THE PROBLEM:
Answer with one number: the count of lines in this material that hold the word "Mode".

RECORDS SHOWN:
------------------------------

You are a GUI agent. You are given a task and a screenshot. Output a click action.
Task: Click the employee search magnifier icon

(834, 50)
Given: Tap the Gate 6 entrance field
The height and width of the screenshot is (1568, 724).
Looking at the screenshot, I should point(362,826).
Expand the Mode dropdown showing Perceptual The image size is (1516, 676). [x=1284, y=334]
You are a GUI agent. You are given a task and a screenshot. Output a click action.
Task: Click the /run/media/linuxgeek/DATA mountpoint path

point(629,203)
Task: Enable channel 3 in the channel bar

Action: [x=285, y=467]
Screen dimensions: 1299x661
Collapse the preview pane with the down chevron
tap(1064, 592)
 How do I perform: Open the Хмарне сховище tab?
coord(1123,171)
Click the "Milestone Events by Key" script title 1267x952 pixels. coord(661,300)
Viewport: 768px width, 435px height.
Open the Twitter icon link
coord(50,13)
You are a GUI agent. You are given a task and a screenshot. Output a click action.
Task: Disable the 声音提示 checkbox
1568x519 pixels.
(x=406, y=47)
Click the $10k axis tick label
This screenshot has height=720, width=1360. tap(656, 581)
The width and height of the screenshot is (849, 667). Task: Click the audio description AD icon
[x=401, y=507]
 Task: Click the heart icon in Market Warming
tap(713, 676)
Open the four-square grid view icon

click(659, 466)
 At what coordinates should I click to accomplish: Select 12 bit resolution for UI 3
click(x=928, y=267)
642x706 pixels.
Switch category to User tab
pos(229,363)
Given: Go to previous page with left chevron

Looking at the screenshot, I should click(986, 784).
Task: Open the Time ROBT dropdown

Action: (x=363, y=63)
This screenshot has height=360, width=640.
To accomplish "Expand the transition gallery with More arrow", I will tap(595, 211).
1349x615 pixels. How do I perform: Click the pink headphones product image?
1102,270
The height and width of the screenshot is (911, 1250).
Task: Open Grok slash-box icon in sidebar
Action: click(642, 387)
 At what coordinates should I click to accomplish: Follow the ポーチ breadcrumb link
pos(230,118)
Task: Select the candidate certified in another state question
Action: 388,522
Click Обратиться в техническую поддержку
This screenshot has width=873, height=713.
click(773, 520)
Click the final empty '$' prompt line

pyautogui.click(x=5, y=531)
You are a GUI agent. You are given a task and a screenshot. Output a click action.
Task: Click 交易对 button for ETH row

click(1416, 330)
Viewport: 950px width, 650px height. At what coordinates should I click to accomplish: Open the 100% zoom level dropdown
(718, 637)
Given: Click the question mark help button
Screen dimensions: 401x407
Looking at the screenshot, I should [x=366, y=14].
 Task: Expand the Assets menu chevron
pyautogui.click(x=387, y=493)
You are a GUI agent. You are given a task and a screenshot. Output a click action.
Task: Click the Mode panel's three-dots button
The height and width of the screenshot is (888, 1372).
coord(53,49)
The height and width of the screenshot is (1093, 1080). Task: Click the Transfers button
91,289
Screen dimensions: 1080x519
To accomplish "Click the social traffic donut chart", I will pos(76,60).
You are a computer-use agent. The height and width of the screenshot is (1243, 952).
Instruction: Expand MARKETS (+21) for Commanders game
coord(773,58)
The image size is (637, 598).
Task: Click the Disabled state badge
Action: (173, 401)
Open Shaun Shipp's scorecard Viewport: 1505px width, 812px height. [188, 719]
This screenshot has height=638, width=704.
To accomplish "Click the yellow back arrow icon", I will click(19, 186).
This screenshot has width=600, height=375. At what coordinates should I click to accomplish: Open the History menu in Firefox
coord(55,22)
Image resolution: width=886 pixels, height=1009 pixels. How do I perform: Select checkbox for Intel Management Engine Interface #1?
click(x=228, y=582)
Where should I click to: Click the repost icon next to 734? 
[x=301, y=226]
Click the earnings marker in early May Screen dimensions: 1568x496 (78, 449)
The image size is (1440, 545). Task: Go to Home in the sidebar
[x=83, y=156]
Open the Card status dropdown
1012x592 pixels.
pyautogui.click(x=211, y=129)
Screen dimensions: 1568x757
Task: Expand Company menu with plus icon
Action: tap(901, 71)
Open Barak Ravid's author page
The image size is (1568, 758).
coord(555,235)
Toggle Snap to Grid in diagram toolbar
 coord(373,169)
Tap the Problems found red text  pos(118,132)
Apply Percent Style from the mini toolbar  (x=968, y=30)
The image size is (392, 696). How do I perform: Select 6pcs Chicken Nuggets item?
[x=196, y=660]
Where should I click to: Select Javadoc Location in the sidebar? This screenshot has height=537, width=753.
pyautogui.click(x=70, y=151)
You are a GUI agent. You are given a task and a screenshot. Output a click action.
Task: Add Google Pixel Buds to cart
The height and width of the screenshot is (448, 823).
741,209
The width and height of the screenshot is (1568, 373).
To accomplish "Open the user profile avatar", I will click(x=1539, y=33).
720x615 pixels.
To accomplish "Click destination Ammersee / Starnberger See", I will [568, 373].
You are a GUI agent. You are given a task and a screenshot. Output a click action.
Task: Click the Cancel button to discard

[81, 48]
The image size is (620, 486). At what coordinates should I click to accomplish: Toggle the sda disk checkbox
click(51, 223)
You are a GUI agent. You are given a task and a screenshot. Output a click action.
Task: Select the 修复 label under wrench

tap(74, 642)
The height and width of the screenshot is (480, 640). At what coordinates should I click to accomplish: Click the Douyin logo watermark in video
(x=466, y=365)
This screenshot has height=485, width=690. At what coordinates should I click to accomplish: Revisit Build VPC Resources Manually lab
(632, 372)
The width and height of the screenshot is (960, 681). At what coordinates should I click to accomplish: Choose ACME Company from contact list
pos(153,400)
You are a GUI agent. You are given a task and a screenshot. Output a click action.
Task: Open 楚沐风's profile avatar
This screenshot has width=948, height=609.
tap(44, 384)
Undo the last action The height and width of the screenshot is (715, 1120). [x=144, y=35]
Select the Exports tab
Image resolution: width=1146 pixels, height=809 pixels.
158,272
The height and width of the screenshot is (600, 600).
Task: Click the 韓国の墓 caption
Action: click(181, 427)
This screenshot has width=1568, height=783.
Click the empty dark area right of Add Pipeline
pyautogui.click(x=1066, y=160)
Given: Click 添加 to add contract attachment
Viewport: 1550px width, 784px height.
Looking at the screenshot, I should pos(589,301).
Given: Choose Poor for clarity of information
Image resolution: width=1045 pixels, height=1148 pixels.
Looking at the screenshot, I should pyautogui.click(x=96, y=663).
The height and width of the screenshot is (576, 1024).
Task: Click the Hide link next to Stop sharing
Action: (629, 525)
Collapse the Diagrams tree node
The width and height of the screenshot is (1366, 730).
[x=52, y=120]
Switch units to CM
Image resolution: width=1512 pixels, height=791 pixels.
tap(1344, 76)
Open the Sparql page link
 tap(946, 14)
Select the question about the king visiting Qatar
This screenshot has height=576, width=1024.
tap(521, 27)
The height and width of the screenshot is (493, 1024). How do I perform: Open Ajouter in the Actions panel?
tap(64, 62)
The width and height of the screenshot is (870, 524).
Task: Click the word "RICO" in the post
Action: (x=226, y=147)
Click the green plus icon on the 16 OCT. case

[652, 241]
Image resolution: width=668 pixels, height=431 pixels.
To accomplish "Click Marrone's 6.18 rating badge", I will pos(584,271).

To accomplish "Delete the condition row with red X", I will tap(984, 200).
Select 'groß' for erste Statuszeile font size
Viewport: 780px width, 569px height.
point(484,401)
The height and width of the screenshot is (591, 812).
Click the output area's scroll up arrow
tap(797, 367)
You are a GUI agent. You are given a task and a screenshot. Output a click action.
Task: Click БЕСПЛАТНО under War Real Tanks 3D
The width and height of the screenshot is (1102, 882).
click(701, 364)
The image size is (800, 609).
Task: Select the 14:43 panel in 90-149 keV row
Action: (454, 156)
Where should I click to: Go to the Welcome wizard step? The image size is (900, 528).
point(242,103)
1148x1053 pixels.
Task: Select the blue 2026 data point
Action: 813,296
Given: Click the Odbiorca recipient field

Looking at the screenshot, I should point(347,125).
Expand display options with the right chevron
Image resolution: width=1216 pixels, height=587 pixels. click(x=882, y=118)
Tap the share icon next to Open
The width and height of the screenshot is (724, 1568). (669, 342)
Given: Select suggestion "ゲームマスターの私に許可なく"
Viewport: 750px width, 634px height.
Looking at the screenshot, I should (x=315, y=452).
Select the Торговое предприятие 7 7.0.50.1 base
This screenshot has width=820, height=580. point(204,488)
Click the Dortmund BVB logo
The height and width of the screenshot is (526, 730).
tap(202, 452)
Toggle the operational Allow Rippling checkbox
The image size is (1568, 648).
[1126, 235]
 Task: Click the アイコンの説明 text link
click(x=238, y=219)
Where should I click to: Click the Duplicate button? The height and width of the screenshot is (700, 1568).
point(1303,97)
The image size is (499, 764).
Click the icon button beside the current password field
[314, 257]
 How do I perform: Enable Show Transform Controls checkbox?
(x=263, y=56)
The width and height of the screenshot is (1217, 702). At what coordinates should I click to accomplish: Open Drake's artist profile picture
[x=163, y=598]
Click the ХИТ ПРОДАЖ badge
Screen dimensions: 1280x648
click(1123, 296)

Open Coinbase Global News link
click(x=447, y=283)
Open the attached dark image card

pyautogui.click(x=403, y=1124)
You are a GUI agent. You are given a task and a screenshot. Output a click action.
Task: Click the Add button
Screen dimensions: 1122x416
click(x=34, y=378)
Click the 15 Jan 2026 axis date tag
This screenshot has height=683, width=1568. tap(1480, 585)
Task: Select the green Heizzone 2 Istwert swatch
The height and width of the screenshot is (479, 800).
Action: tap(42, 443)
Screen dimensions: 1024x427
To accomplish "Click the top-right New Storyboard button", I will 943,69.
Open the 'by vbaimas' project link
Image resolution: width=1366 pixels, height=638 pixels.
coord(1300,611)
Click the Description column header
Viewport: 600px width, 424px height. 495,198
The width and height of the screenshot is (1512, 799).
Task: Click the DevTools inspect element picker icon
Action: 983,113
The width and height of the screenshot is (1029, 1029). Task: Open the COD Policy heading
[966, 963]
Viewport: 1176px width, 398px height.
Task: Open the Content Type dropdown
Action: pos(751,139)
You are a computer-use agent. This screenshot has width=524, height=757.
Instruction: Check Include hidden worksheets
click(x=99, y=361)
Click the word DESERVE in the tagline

------------------------------

TASK RESULT:
2